Glass's scientific papers were donated to and are available at the American Philosophical Society.
Throughout his long scientific career, he held many distinguished academic titles, including
Like his doctoral mentor H. J. Muller, Glass was deeply troubled by eugenics. In response to the views of Charles Davenport, Morris Steggerda and others, Glass wrote an essay, "Geneticists Embattled: Their Stand Against Rampant Eugenics and Racism in America During the 1920s and 1930s" (1986). The following excerpt is emblematic:
"Let us remember that the genes which are passed down in the egg and sperm from one generation to another are simply molecules of DNA, selected over eons as providing individuals to survive in a real world and to reproduce when mature. The genes control only the kinds of proteins that are actually made in the cell and tissues of the growing, developing individual, or control the turning on and turning off of these synthetic processes at appropriate times and in appropriate tissues during development. Their effects, whether fortunate or unfortunate, depend on the circumstances of the environment, biological, social cultural. Behavior reflects the changes in state and attitude assumed by a growing, developing being as its situation becomes altered. Darwinian evolution is based on the selection (read “preservation” or “perpetuation”) of whatever genetic differences promote survival and reproduction, although that may include even such forms of behavior as altruism if thereby genes like those of the self-sacrificing individual are preserved in the related beings saved from death or infertility. But the circumstances—-that is, the environment—-define what is a “good” gene and what is a “bad” one. The flaw in Social Darwinism, and likewise in the over-extended sociobiology, is to ignore the interdependency of genes and environment—-to think in absolute terms of good or bad genes, good or bad phenotypes."

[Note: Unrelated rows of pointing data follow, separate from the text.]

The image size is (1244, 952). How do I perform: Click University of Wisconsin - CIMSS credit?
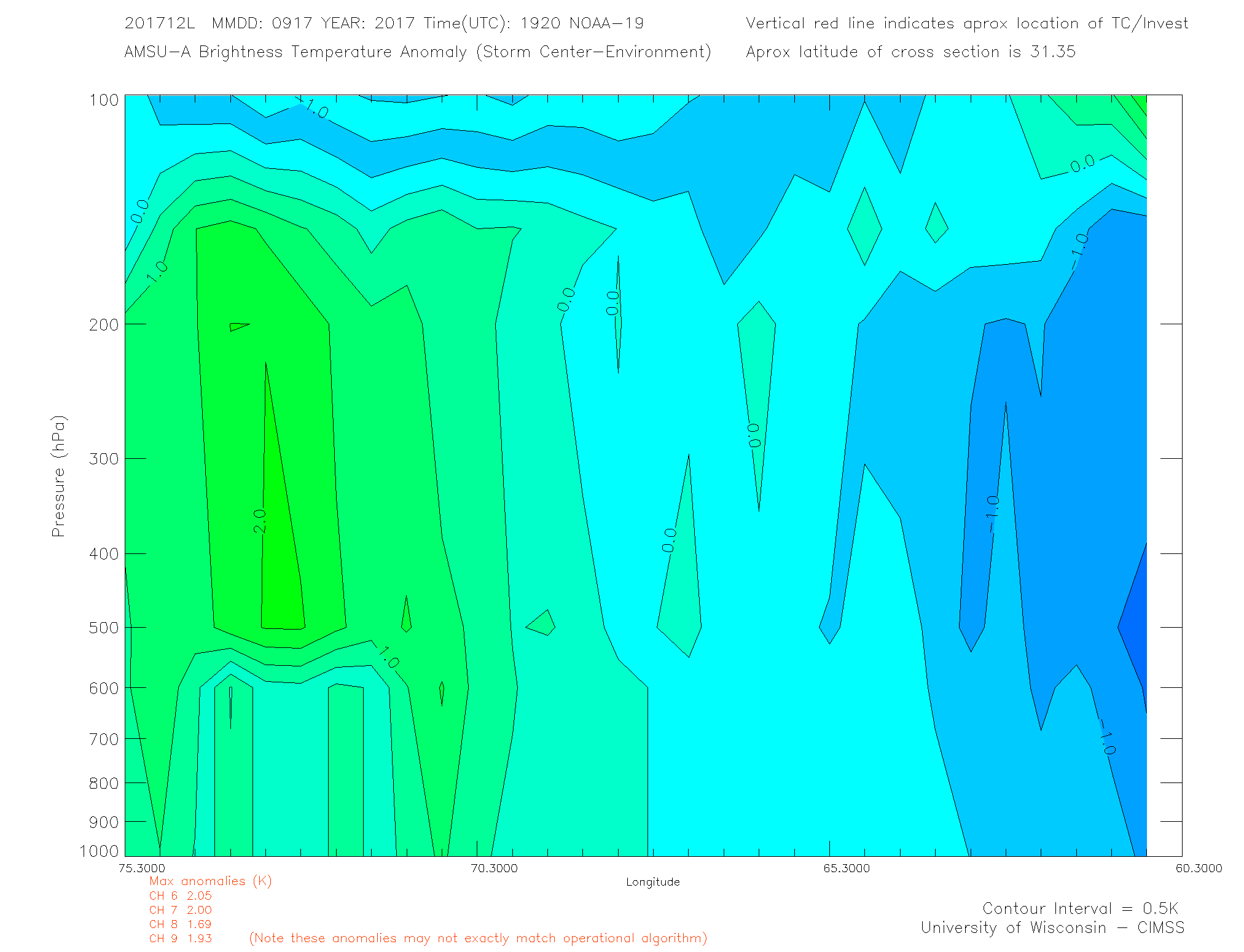point(1052,927)
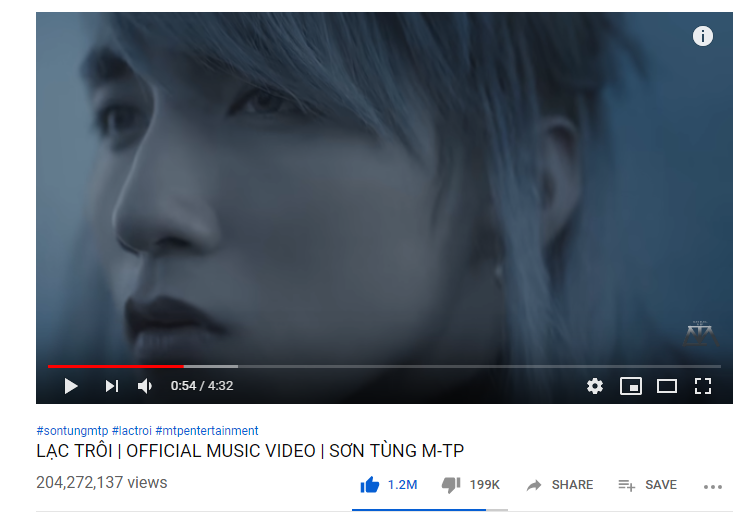The width and height of the screenshot is (749, 516).
Task: Open the video settings gear
Action: point(595,386)
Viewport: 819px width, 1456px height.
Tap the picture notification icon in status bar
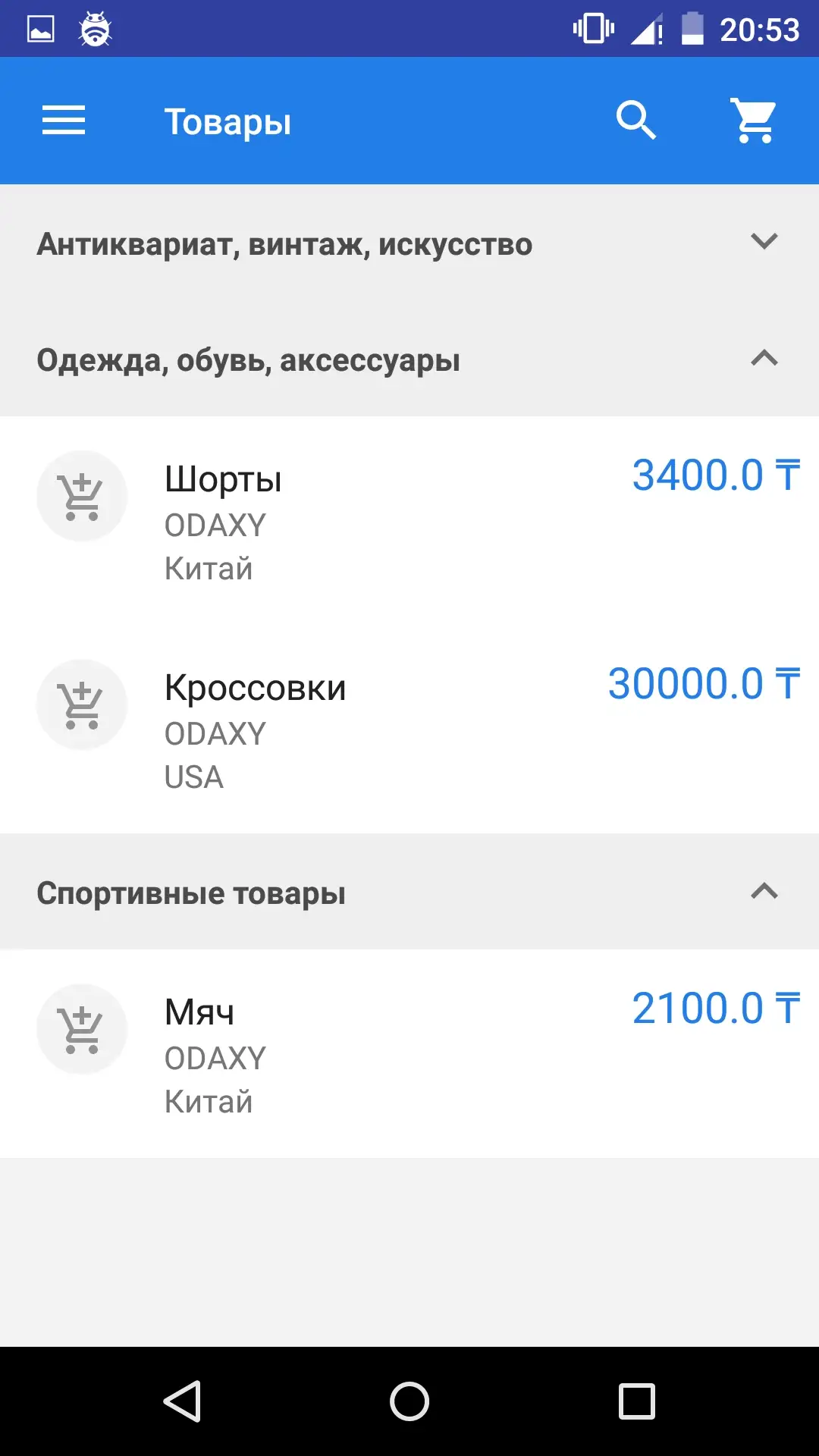pos(41,30)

(excerpt from "Geneticists Embattled," p. 148)
In collaboration with William McElroy he edited several symposium volumes, including The chemical basis of heredity,[7] with authors including François Jacob, Erwin Chargaff, Severo Ochoa, Arthur Kornberg, Max Delbrück and Francis Crick. In his review of The chemical basis of heredity[8] Conrad Waddington wrote as follows:
It deals with the most fundamental problem of analytical biology — the chemical nature and functioning of the basic units on which biological organisms are based. The contributors are ... of the very highest standard ... Workers in the large field of chromosomes, genes, nucleic acids and viruses will find the book essential.